For the design and engineering that goes into the manufacture of a Kuku and from both the puzzle aspect and price point (and just so long as there are no quality issues), I would say the Kuku is certainly worth acquiring.


  1. Oh Jerry! Shame on you! ;-)

    You should at least try to solve it yourself for a few days! Your blog has made you one of the world's premier puzzlers and you should set an example for the "young ones" out there!

    Maybe I should get one of these! Hmm! How to I convince Mrs S to let me have yet another puzzle? I still have a laser stare burn from the last delivery!


  2. Yes Kevin, I feel really awful and terrible now...should have spent a few days rather than few minutes trying to solve it!

    " of the world's premier puzzlers..."...huh? Kevin, you got the right person here?

    Take Mrs S on a nice holiday...somewhere like the last place you went...take her for a romantic dinner and surprise her with a new designer (and I mean really expensive) handbag...put the Kuku or whatever new puzzle (make that several new puzzles) inside the bag and say you got a special vacation surprise for the both of you!!

  3. Oh Jerry, I love your thinking. Can you tell that to my husband!
    How did you find this puzzle for size? I managed to solve mine when it first came out (give or take a few months of frustration) but I found it very hard to hold even with my little hands. And that box it came in. What a joke. I had to have 3 of them delivered before one came to me unbroken. Now if you could write a spoiler for the Rami5is. I would be very happy.

  4. "a dearth of negative comments"? I think you mean "a plethora of negative comments"!!?

  5. Yes Jerry,

    You are 1 of an elite group of puzzlers - you write about it - this makes you a semi-pro!

    Unfortunately, I can't afford to take her to another expensive hotel so soon! She has visited her parents in Edinburgh the last few days and, of course, this involved shopping!!! I am still trying to recover from the shock of paying for a very expensive kitchen! I'd also rather not buy any more designer bags - she has lots already!

  6. Yes, I found the size a bit smallish too...comparing to the earlier bigger puzzle, the Isis. But then again, its also about two-thirds cheaper.

    Three box exchanges, wow! Well, at least Sonic Games customer service was good! I admire your determination to get an unbroken box...if it were me, I would have been already very thankful if the puzzle was ok without defects. I had no trouble with the box tho, came all nice and intact. To be fair, as far as I can remember, mine was pretty well packed.

    Unfortunately I didn't get the Ramisis...will see if I can snag a bargain from Ebay, but definitely won't buy at RRP.

  7. Kevin,

    Thanks. I am very flattered...I am just having fun with a hobby that's all...and having fun writing about it...honestly tho, I don't take puzzling/collecting as seriously as you or the rest of the puzzle blogging gang...

    Well I guess I have to be thankful that my wife does not shop that much; not at least compared to a lot of other women!!

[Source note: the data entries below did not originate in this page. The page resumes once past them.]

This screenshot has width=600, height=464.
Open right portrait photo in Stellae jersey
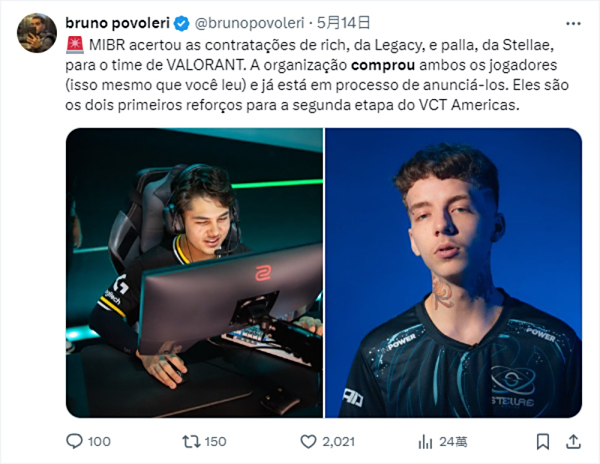coord(453,273)
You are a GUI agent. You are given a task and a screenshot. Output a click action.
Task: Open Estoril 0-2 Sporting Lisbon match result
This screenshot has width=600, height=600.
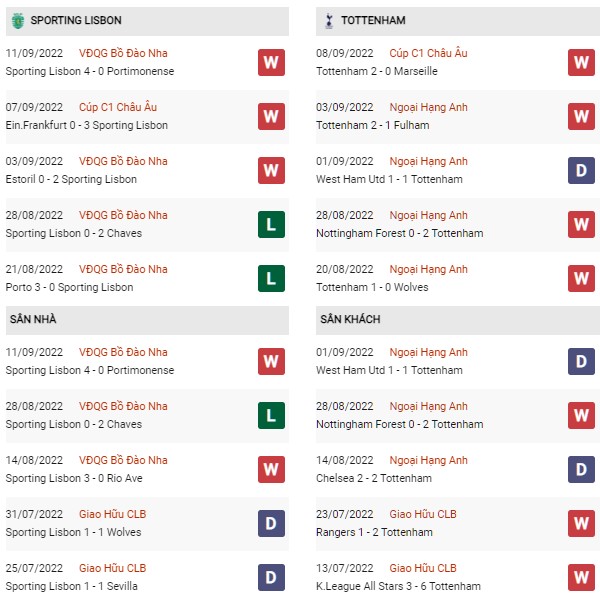[x=71, y=179]
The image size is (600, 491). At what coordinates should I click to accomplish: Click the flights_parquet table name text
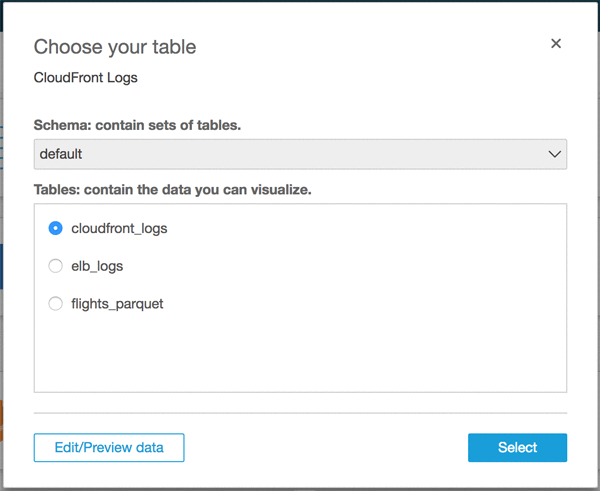coord(117,303)
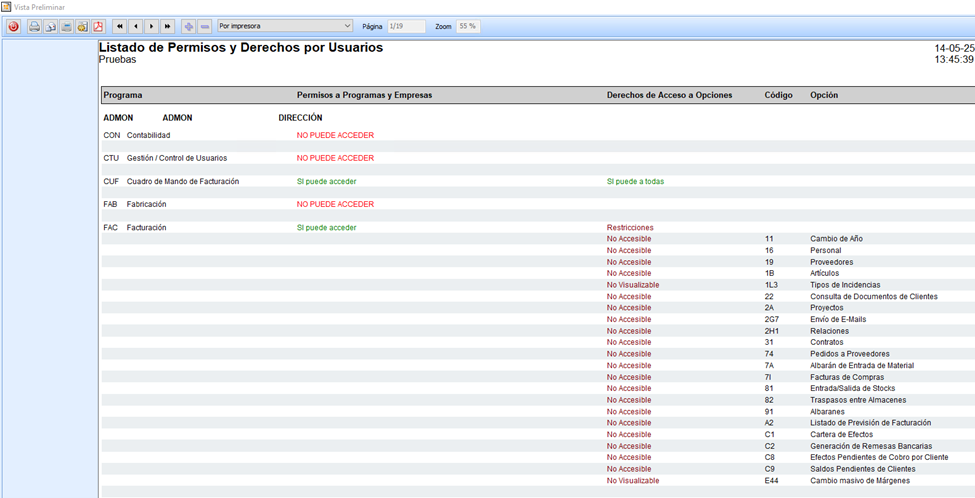Click the Zoom percentage field
The width and height of the screenshot is (975, 498).
click(x=467, y=26)
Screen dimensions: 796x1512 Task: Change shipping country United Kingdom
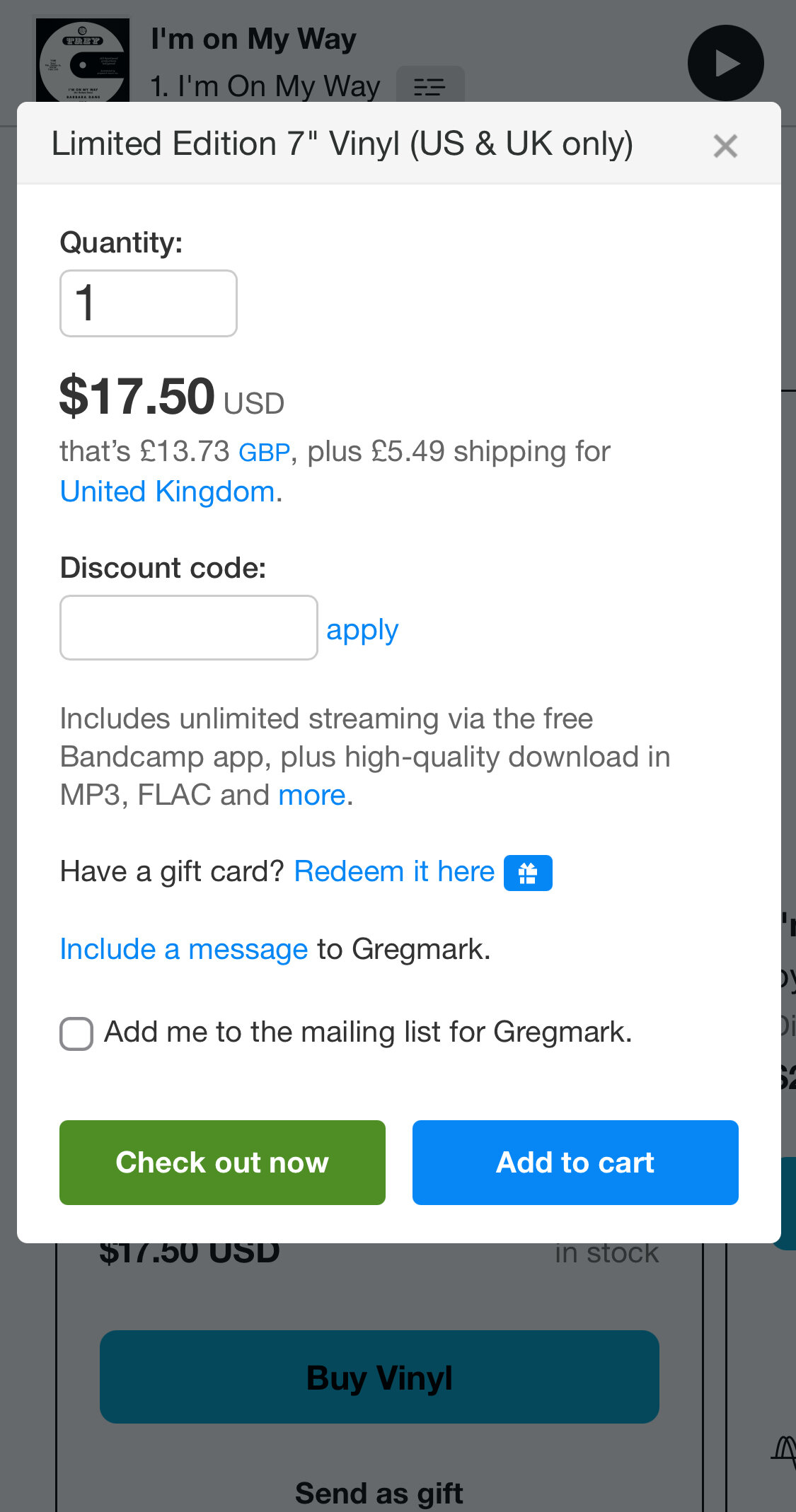click(x=168, y=492)
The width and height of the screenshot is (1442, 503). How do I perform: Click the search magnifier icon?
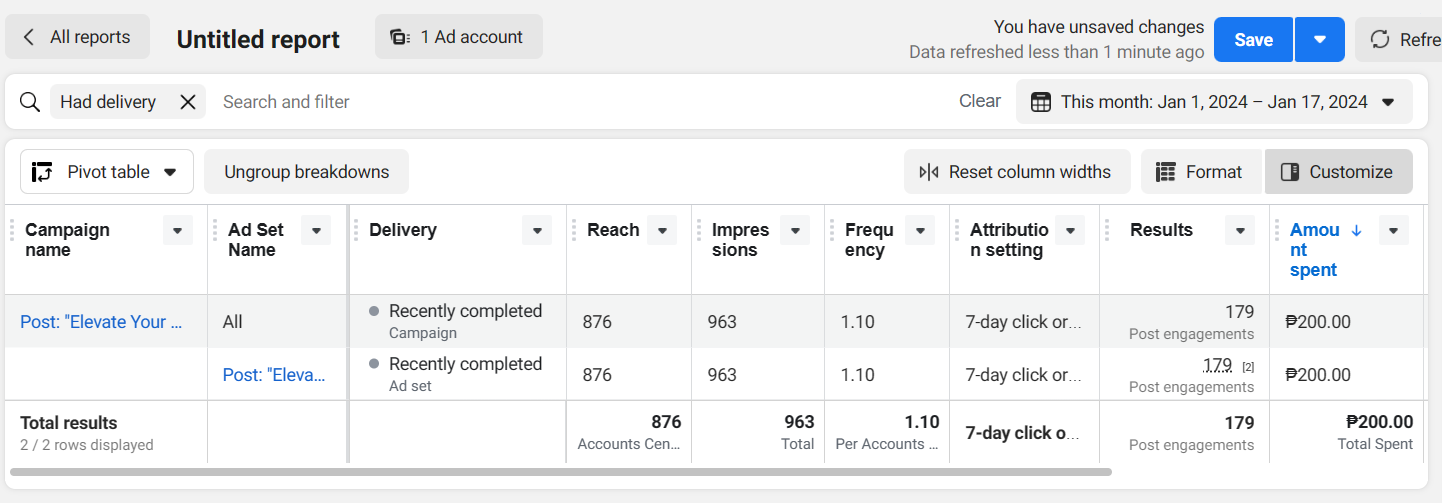pos(30,102)
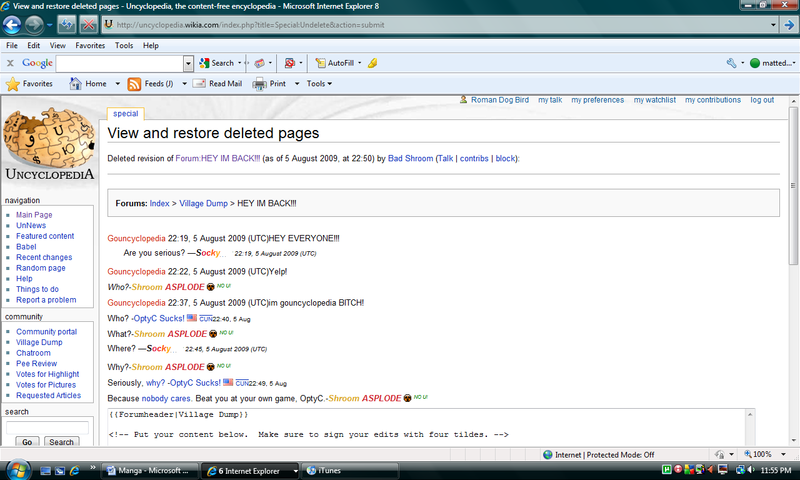Close the Google toolbar with X
800x480 pixels.
(10, 63)
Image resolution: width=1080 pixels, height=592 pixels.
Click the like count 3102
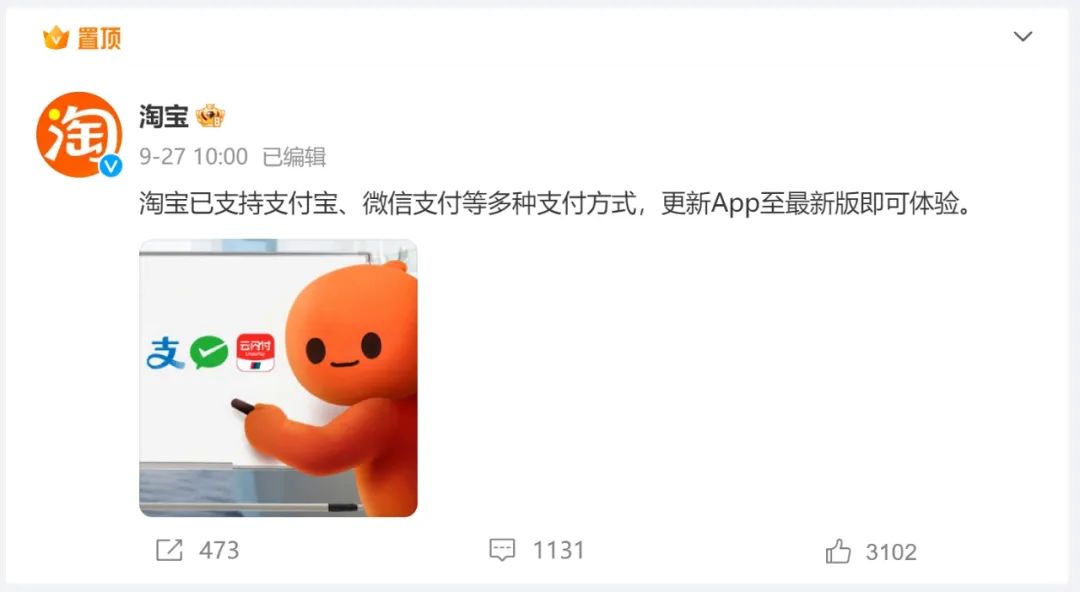click(x=891, y=552)
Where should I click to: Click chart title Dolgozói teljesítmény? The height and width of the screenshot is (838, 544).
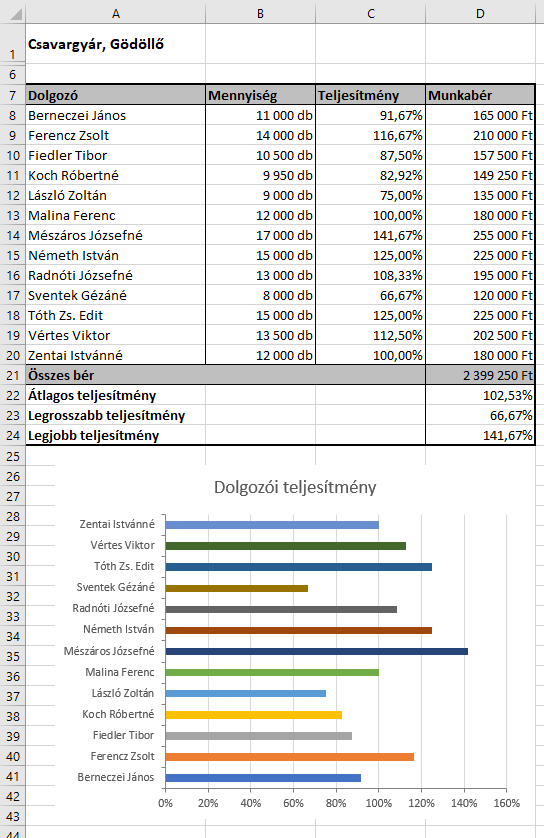tap(295, 487)
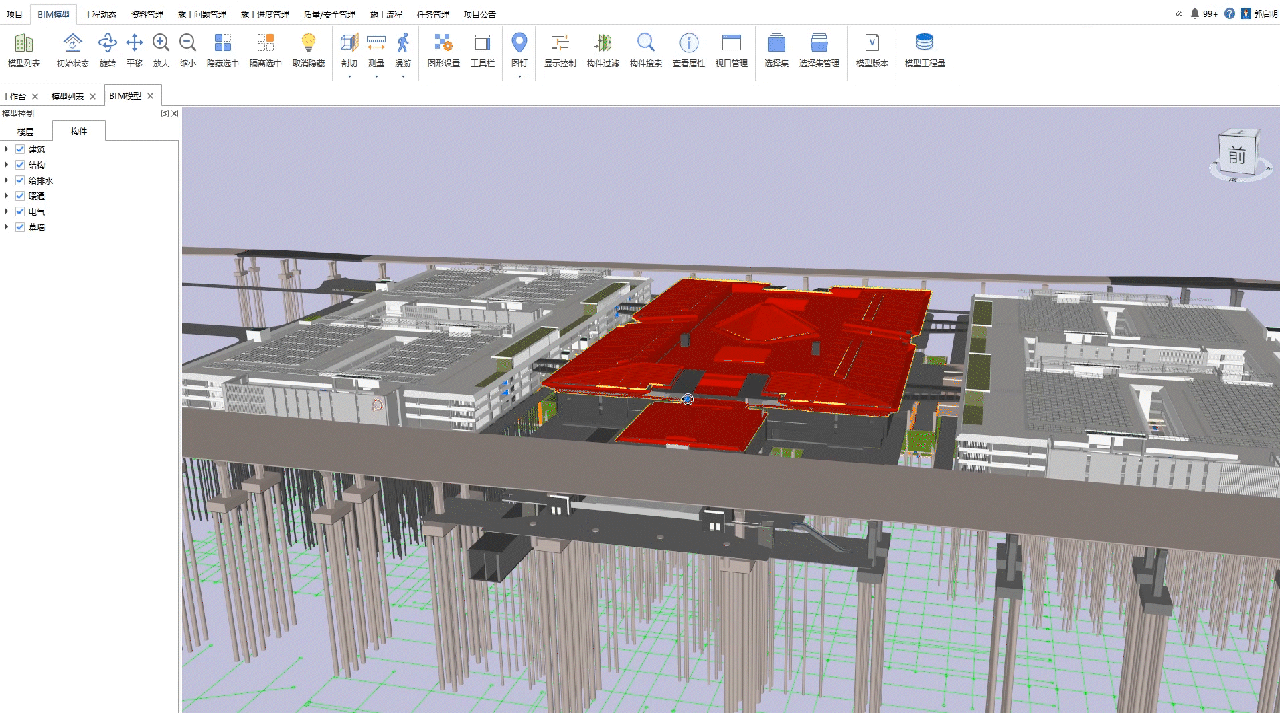Toggle the 电气 checkbox
This screenshot has height=714, width=1280.
pos(20,212)
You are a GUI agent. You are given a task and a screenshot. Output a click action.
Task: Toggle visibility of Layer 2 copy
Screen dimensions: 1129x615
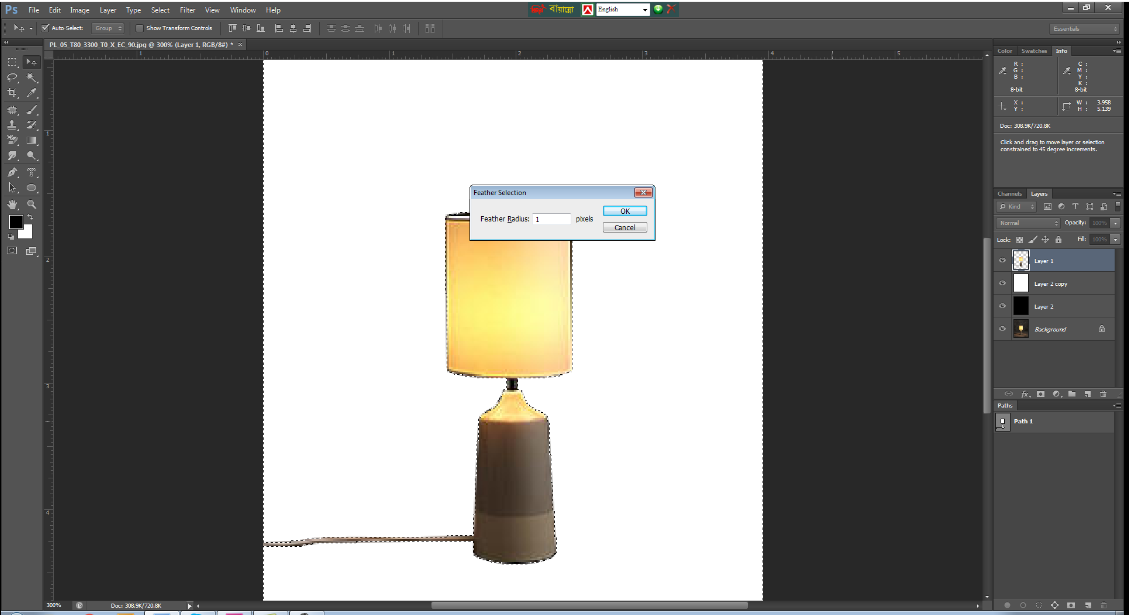[x=1002, y=282]
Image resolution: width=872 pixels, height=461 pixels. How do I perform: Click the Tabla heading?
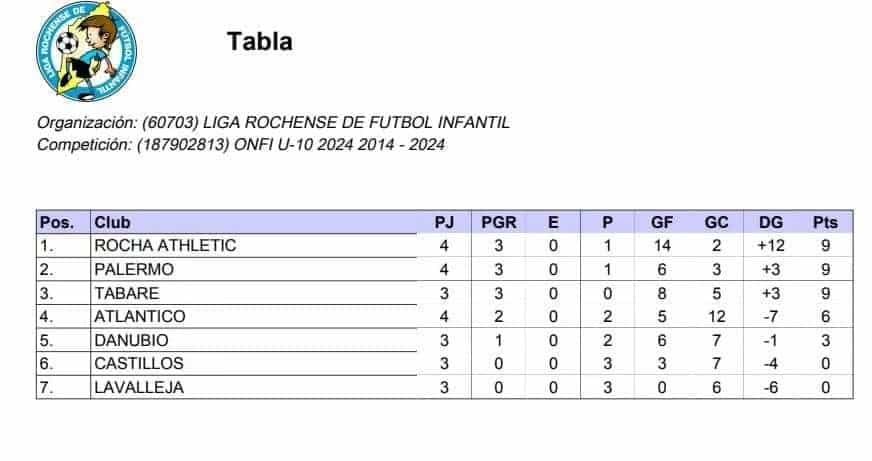260,42
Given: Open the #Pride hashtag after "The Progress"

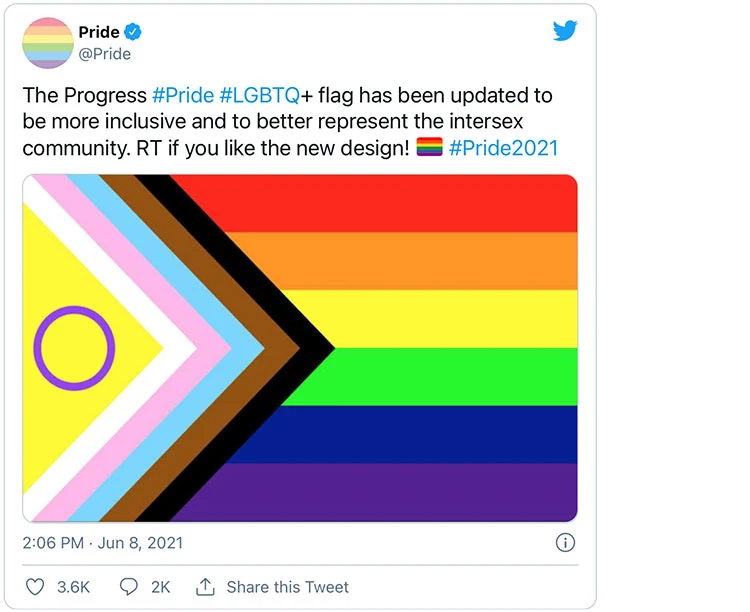Looking at the screenshot, I should click(x=182, y=96).

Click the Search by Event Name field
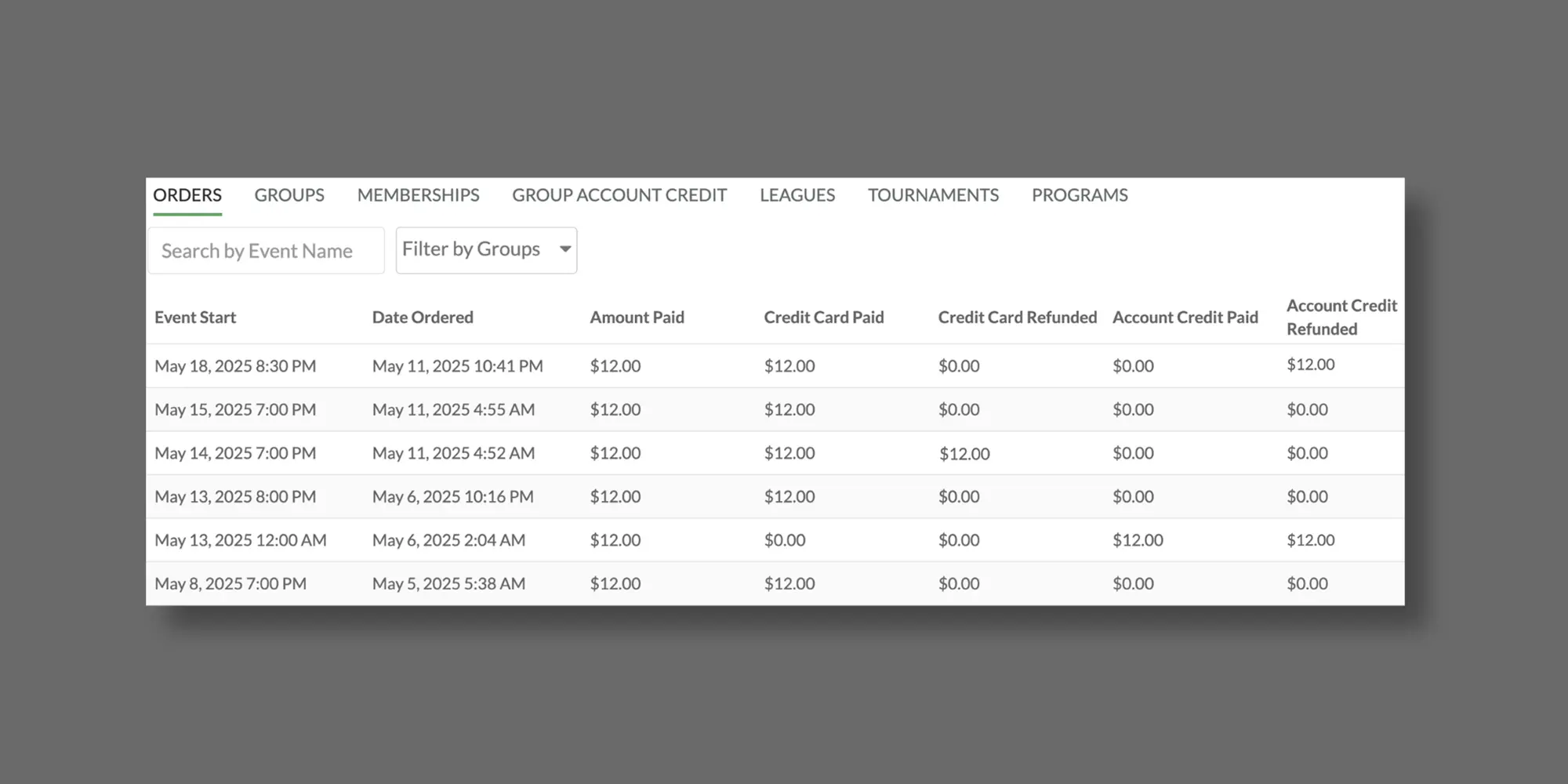click(266, 251)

    Recently, I overheard that Hermes Birkin handbags (this is high-end designer stuff) were selling for something like US$15,000 each!!! And there is a queue for some models. Think of how many puzzles you can buy with that amount of cash?? And how much longer a puzzle will last and be around for the next generation(s). So if you look at it this way, puzzles I suppose are not an extravagance but an investment for your kids and grandkids!

    As for your kitchen...its a daily enjoyment...expensive yes, no doubt but amortised over the next lets say 10 years...probably good value for money!

  8. George,

    Yes, you are absolutely should be plethora, not dearth....I have amended my posting.